* [SOURCE DOCUMENT]:
Comments on Public Review Issues

L2/15-019

Comments on Public Review Issues
(October 24, 2014 - January 29, 2015)

The sections below contain links to permanent feedback documents for the open Public Review Issues as well as other public feedback as of January 29, 2015, since the previous cumulative document was issued prior to UTC #141 (November 2014). Grayed-out items in the Table of Contents do not have feedback here.

Issue Name Feedback Link

290 Proposed Update UAX #29, Unicode Text Segmentation (feedback) NEW

289 Proposed Update UAX #38, Unicode Han Database (Unihan) (feedback) NEW

288 Proposed Update UAX #41, Common References for Unicode Standard Annexes (feedback)

287 Proposed Update UAX #24, Unicode Script Property (feedback)

286 Proposed Draft UTR #51, Unicode Emoji (feedback) NEW

285 Proposed Update UTS #10, Unicode Collation Algorithm (feedback) NEW

284 Proposed Update UAX #44, Unicode Character Database (feedback)

283 Proposed Update UAX #14, Unicode Line Breaking Algorithm (feedback)

282 Proposed Update UAX #31, Unicode Identifier and Pattern Syntax (feedback) NEW

280 Proposed Update UTR #23, The Unicode Character Property Model (feedback) NEW

279 Proposed Update UAX #9, Unicode Bidirectional Algorithm (feedback)

The links below go to locations in this document for feedback.

Feedback on Encoding Proposals NEW
Feedback on UTRs / UAXes
Error Reports NEW
Other Reports NEW

Feedback on Encoding Proposals

Date/Time: Mon Nov 3 14:24:40 CST 2014
Name: John Cowan
Report Type: Feedback on an Encoding Proposal
Opt Subject: ZANABAZAR SQUARE LETTER -A considered annoying

Granted, it's a Good Thing that LETTER -A in this script matches up with 
LETTER -A in Tibetan.  But it's a Bad Thing that you're introducing yet 
another hard-coded exception to the rules about which character names collide 
with which other names.

Date/Time: Wed Nov 19 15:28:39 CST 2014
Name: Tim Larson
Report Type: Feedback on an Encoding Proposal
Opt Subject: L2/14-235R2 menorah

First, thank you for adding the note "Hanukiah" to U+1F54E.

Second, consider adding MENORAH WITH SEVEN BRANCHES at U+1F54F. 
The temple menorah is a symbol for Judaism almost as widely recognized 
as the Davidic star. The hanukiah only represents one, relatively minor, holiday within Judaism.

Feedback on UTRs / UAXes

(No feedback at this time in this section.)

Error Reports

Date/Time: Thu Nov 13 16:55:23 CST 2014
Name: Richard Ishida
Report Type: Error Report
Opt Subject: Incorrect glyph for MONGOLIAN LETTER YA medial second form

http://www.unicode.org/Public/UNIDATA/StandardizedVariants.html (Standardized 
Variants) shows a glyph for MONGOLIAN LETTER YA in the second medial form with 
an upturn to the left. I believe this image should show a straight downward line.

* [EXERCISE]: From the Unicode public review comments, extract the part that opens with the words containing "286 Proposed Draft" and closes with "Character Database (feedback)", copying it word for word.

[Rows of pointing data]
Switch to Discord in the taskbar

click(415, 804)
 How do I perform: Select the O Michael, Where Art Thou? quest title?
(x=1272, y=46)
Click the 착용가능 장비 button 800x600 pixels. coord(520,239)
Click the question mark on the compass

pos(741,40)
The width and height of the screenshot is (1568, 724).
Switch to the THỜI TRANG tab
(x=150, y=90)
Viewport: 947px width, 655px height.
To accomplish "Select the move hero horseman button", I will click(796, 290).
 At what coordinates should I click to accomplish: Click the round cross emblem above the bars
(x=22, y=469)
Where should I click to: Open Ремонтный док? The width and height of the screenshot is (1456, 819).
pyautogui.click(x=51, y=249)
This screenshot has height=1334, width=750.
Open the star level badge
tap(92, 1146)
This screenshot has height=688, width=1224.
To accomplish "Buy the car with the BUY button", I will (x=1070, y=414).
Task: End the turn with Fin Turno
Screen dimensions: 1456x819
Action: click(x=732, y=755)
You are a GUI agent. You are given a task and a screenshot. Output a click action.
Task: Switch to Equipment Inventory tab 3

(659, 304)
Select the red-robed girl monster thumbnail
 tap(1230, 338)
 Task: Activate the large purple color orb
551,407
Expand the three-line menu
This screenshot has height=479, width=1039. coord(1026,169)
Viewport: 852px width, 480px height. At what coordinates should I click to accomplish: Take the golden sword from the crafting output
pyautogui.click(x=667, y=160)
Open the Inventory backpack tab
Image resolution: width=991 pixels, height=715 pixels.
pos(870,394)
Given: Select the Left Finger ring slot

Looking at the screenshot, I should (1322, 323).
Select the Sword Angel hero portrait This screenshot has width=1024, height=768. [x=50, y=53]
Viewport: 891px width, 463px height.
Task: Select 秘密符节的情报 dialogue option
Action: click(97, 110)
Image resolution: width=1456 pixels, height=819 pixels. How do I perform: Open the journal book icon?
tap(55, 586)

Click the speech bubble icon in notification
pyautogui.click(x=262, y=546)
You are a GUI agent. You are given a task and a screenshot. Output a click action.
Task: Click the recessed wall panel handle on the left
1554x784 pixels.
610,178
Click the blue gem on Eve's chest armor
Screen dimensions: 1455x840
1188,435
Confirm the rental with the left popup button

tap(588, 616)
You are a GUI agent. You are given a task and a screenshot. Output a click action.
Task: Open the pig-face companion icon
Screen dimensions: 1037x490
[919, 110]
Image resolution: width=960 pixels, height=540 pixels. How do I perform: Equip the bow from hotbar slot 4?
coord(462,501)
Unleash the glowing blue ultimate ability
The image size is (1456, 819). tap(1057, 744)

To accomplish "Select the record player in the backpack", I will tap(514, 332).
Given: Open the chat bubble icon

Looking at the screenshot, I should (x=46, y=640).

* [WRITTEN SOLUTION]:
286 Proposed Draft UTR #51, Unicode Emoji (feedback) NEW

285 Proposed Update UTS #10, Unicode Collation Algorithm (feedback) NEW

284 Proposed Update UAX #44, Unicode Character Database (feedback)